Phosphodiesterase inhibitor pentoxifylline, a selective suppressor of T helper type 1‐ but not type 2‐associated lymphokine production, prevents induction of experimental autoimmune encephalomyelitis in Lewis rats

Abstract

The phosphodiesterase inhibitor pentoxifylline (POX), which is known to have pharmacological effects in animal models of multiorgan failure and endotoxin-mediated shock, was tested for its immunosuppressive potential on T lymphocyte activation in vitro and in vivo. POX was found to have a profound inhibitory effect on both mitogen- and antigen-induced proliferation of CD4+ T cells in vitro.
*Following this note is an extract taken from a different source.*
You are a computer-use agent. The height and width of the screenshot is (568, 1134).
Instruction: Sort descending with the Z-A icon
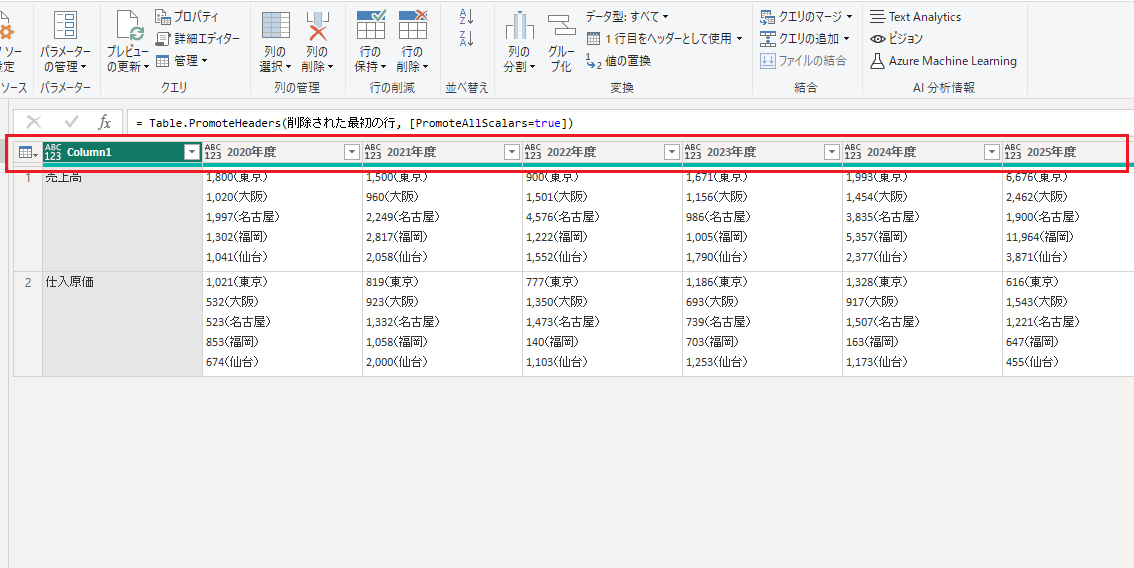coord(465,39)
This inhibitory activity of the drug could be reproduced by treating T lymphocytes with cAMP analogues during stimulation. Responses of repeatedly in vitro stimulated cells were much more strongly inhibited by the drug and by cAMP analogues than responses of fresh resting lymphocytes. Furthermore, POX could drastically down-regulate tumor necrosis factor regulate production and to a lesser extent interleukin (IL)-2 secretion in activated T cells, but an excess of exogenous IL-2 did not override the antiproliferative effect of the drug. In contrast, the same doses of POX had no inhibitory effect on spontaneous or induced IL-4 and IL-6 production by short-term cultured T lymphocytes, indicating a selective sparing of T helper type 2 (Th2)-associated lymphokine functions by the drug. To test a potential use of POX as an antiinflammatory agent in T cell-mediated autoimmune disease, the influence of POX on myelin basic protein (MBP)-induced experimental autoimmune encephalomyelitis (EAE) was assessed. The onset of EAE in Lewis rats could almost completely be abrogated by oral administration of POX during the induction phase of disease. Lack of clinical symptoms in POX-treated animals coincided with a marked suppression of MBP-specific T cell reactivity in vitro, without any evidence for a generalized impairment of T cell activity. Collectively, our data suggest the potential use of xanthine derivatives of the POX type as a supporting antiinflammatory therapeutic agent in Th1 CD4+ T cell-mediated autoimmune diseases in animal models and possibly in man.